[Icecast] (no subject)
Jeremy Bierbach
jeremy
Fri Jul 9 16:07:12 UTC 2004
<23b252e0407090944ab5f8ef at mail.gmail.com>
Message-ID: <40EF2520.4050507 at groeneheks.nl>
Matt Farmer wrote:
>Thanks for your responce. I was planning on doing both, the encoding
>and serving, form the same machine, and I'm not sure I see any
>stability gains by splitting it up. Understand having, for example, a
>file server and mail server on different machines, so if one goes down
>you can still use the other. But in this case, one service depends on
>the other (the server has nothing to serv with out the encoder, and
>the encoder has nothing to send it to with out the server), so I think
>having these on two different machines would actually lower
>reliablity. Am I overlooking something?
>
>
The advantage of splitting up your encoder and your Icecast server
depends on your network setup and bandwidth availability. If, for
instance, you only have a relatively low-bandwidth connection (say 150
kbps upstream, like a cable connection) from the place you are doing the
encoding, then you probably don't want your Icecast server in the same
place-- you would only be able to have 3 simultaneous listeners or less
for a 50 kbps stream. Or maybe your studio is behind a firewall and it
is impossible or inconvenient to let network clients from the outside
world to get through to there.
In those cases, it's better to locate your Icecast server someplace else
that has a high-bandwidth connection and is open to the internet-- then
you only have to use 50 kbps of your studio's network connection, while
the Icecast server handles tens or hundreds of simultaneous listeners.
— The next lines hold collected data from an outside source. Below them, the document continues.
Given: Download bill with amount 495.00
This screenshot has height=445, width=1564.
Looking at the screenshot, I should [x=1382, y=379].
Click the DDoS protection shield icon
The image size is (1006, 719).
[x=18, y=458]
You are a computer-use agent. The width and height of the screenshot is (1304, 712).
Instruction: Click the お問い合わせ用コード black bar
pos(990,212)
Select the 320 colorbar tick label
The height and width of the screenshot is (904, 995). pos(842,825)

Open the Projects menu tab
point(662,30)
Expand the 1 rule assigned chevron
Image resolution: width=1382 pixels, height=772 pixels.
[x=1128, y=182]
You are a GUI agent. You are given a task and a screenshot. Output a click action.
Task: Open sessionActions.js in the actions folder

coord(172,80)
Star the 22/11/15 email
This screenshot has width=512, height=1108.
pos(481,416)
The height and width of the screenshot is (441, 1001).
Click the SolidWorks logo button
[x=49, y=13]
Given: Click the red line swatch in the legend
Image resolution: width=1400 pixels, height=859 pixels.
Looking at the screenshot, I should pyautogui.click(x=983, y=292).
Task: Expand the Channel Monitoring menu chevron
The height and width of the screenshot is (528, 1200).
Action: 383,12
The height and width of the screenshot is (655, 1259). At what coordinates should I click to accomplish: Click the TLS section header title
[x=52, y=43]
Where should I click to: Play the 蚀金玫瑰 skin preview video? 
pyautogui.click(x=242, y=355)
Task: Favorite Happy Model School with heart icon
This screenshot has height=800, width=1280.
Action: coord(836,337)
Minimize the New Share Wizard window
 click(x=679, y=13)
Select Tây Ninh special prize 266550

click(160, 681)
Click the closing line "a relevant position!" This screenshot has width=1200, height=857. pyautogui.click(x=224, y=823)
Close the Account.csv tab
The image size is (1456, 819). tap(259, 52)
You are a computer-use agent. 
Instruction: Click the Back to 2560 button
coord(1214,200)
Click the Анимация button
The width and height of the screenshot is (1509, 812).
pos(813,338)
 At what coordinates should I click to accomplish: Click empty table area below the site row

To answer your question about necessary hardware, Icecast itself barely
uses the CPU at all-- it's just extremely efficient at moving data from
one socket to a bunch of others, but it doesn't do much if any
processing of the data. So you if you use a two machine setup, you will
always be safe using the slower one for Icecast or installing it on a
server that's already running Apache etc. Encoding, on the other hand,
is extremely CPU-intensive, so if you want to be able to comfortably do
other stuff with your encoding machine at the same time, the faster, the
better. But some people I know still use a 135 MHz or so Pentium for
encoding a single 32kbps MP3 stream, and that works just fine!